Лев Троцкий - Перед историческим рубежом. Политические силуэты
Вся предшествующая карьера Замысловского – на «жиде» – была только вступлением к его участию в деле Бейлиса.
Говорили, что Замысловский был одно время «радикалом»; сам он это отрицал. Возможно, что действительно попробовал в 1905 г., – тогда многие пробовали, – но своевременно остановился. По собственным словам, он во время первых Дум вообще еще не занимался политикой и вступил на новую стезю только тогда, когда глагол 3 июня до слуха чуткого коснулся. Он стал на крайнем правом фланге, ибо это не могло не казаться кратчайшим путем к цели. Но обстоятельства, хоть и очень благоприятные, оказались, однако, не в полном соответствии с аппетитами. Уже в III Думе Замысловский проявлял патриотическое нетерпение разочарованного карьериста и жадно озирался: нельзя ли чем-нибудь пнуть в бок клячу отечественного парламентаризма, чтоб она и вовсе оглобли назад повернула. Дело Бейлиса явилось тут, как дар небес.

....

▶ [ЗАДАНИЯ К РАБОТЕ]:
(A) Воспроизведите без изменений часть текста о Замысловском, которая открывается словами «Лев Троцкий - Перед» и завершается словами «в деле Бейлиса.».
(B) На каком фланге, согласно тексту о Замысловском, он занял место?
(C) Сократите абзац текста о Замысловском, начинающийся словами «Говорили, что Замысловский», и оформите его в виде списка, сохранив главные факты.
Эти данные взяты из другого источника.

▶ [ФРАГМЕНТ ИСТОЧНИКА]:
....

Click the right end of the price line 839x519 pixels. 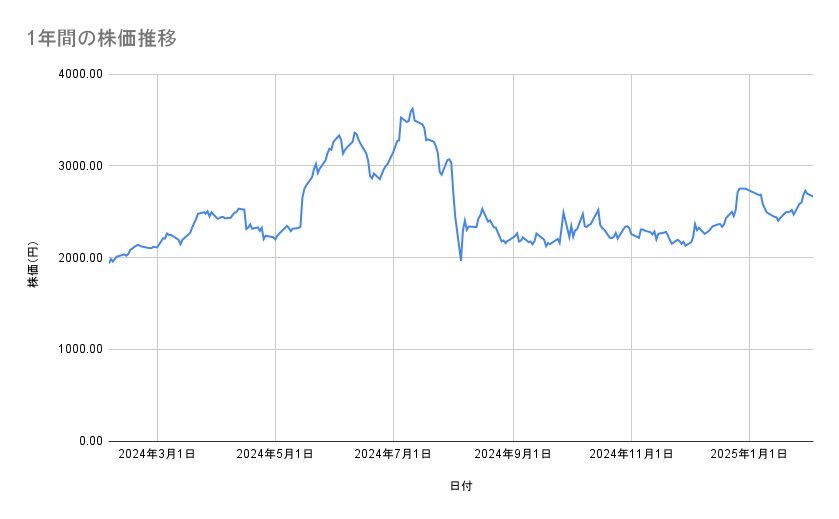pyautogui.click(x=812, y=196)
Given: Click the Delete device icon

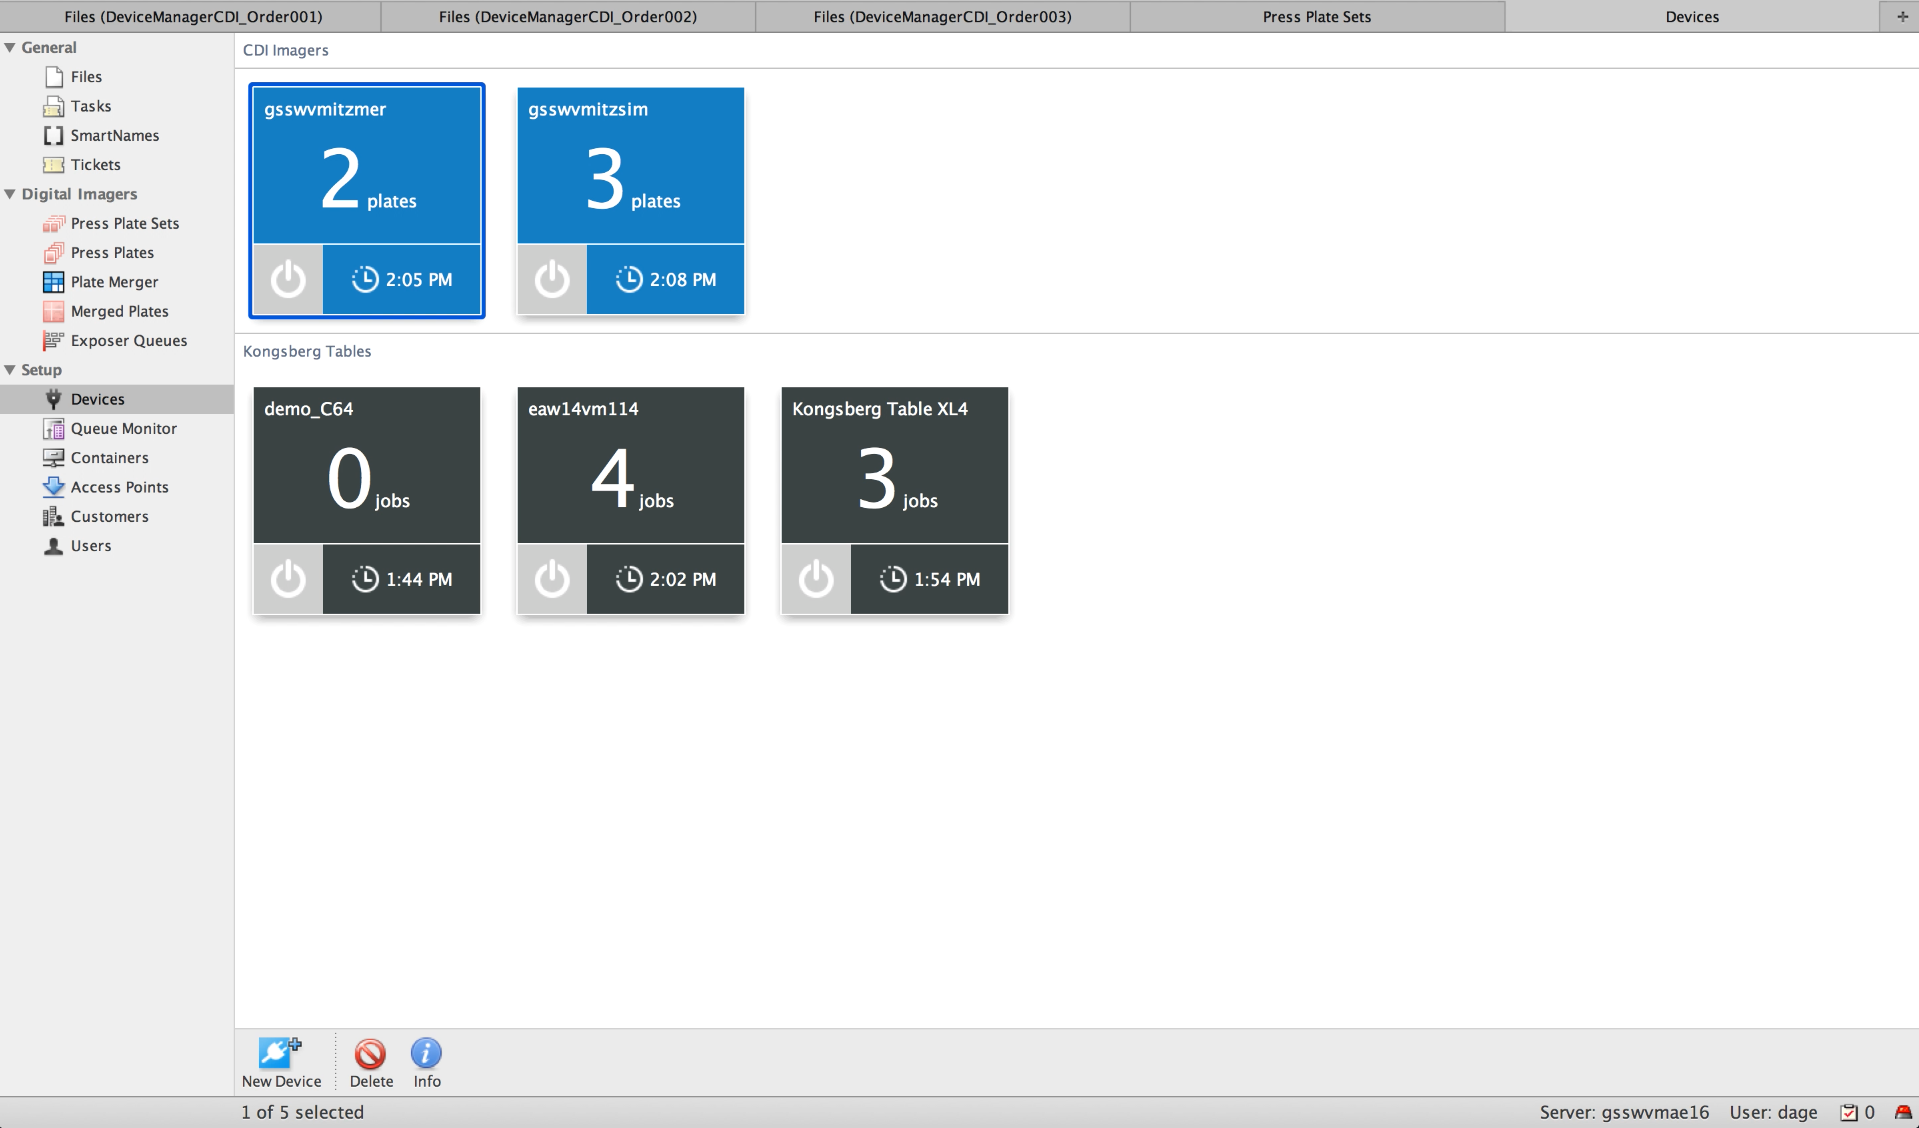Looking at the screenshot, I should [370, 1053].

....

▶ [ОТВЕТЫ К ЗАДАНИЯМ]:
(A)
Лев Троцкий - Перед историческим рубежом. Политические силуэты
Вся предшествующая карьера Замысловского – на «жиде» – была только вступлением к его участию в деле Бейлиса.

(B) На крайнем правом фланге.

(C)
- Говорили, что Замысловский одно время был «радикалом», но сам он это отрицал. Возможно, в 1905 г. он действительно пробовал, но своевременно остановился.
- По его словам, во время первых Дум он политикой не занимался и вступил на этот путь лишь после 3 июня.
- Он встал на крайнем правом фланге, видя в этом кратчайший путь к цели.
- Обстоятельства были благоприятны, но не вполне отвечали его аппетитам. Уже в III Думе он проявлял нетерпение разочарованного карьериста и искал, как повернуть парламентаризм назад.
- Дело Бейлиса стало для него даром небес.